13 In "The Tatler" of March 7, 1903, Calvin wrote "The Social Burden," (see Box 13-056) a criticism of formal entertaining and the demands it makes on both men and women who "are wearing themselves out in the frenzied pursuit of pleasures which do not please and recreations which fail to recreate." In "A Curious Religious Colony" Calvin reported on a bizarre sect in New Mexico in the 1850's begun by Julian Ericson after a break with Joseph Smith and the Mormons. The disciples believed in the transmigration of the souls of the faithful while yet on earth. Believers were promised that they would be changed into the animal or bird of their choice, and each of the frame houses in the colony was built with a cage or den suitable to the needs of the particular animal they expected shortly to become.
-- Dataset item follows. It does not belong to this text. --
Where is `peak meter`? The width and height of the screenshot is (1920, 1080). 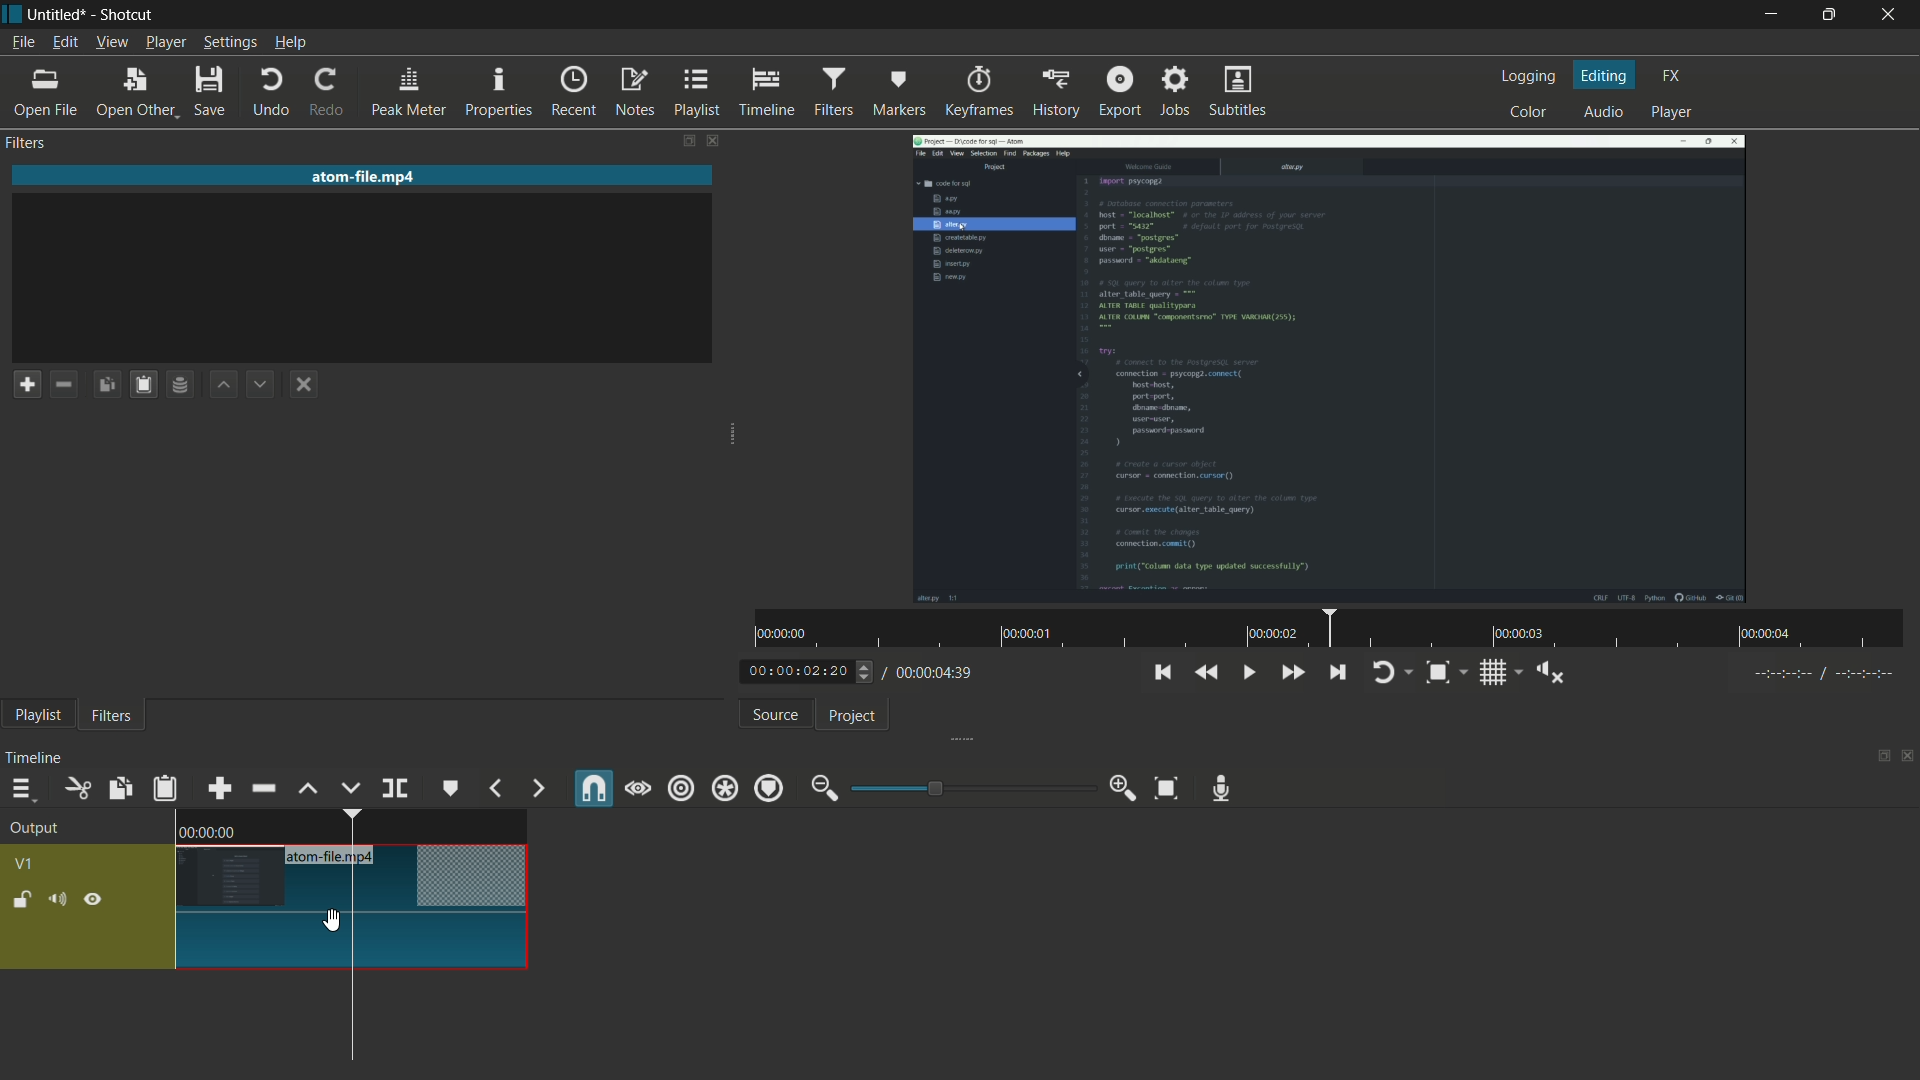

Ericson and some of his disciples were killed in a battle with the Apaches "and the stronger of the cages, those erected for the would-be tiger men and lion women, were afterward utilized for a brief period as places of confinement for refractory converts" (The Montreal Herald, March 7, 1903).
14 For the James Family, see W4436. Walter "went into the Bank of Hamilton" in April 1903 (W4885, W4927).
15 See Wilson above W4835. Many of the family letters of this period are concerned with the problem of convincing Rev. Dr. Fletcher to retire gracefully. He was seventy years of age and was planning to "hold on for two more years" (W4847, W4855). It is likely that Wilson and Anderson both declined but Dr. Fletcher found an assistant in April 1903.
John David Cunningham (1870-1952) became assistant at McNab Church for 1903-04. He was a graduate student in Edinburgh 1904-06, pastor, Welland 1906-26, and Professor at Knox College until retirement in 1944 (BDKC 49; W4871, W4902, W5172, W5233)..
16 There are two books in the Whitehern library on the history of Bedford, New Hampshire, dated 1851 and 1908.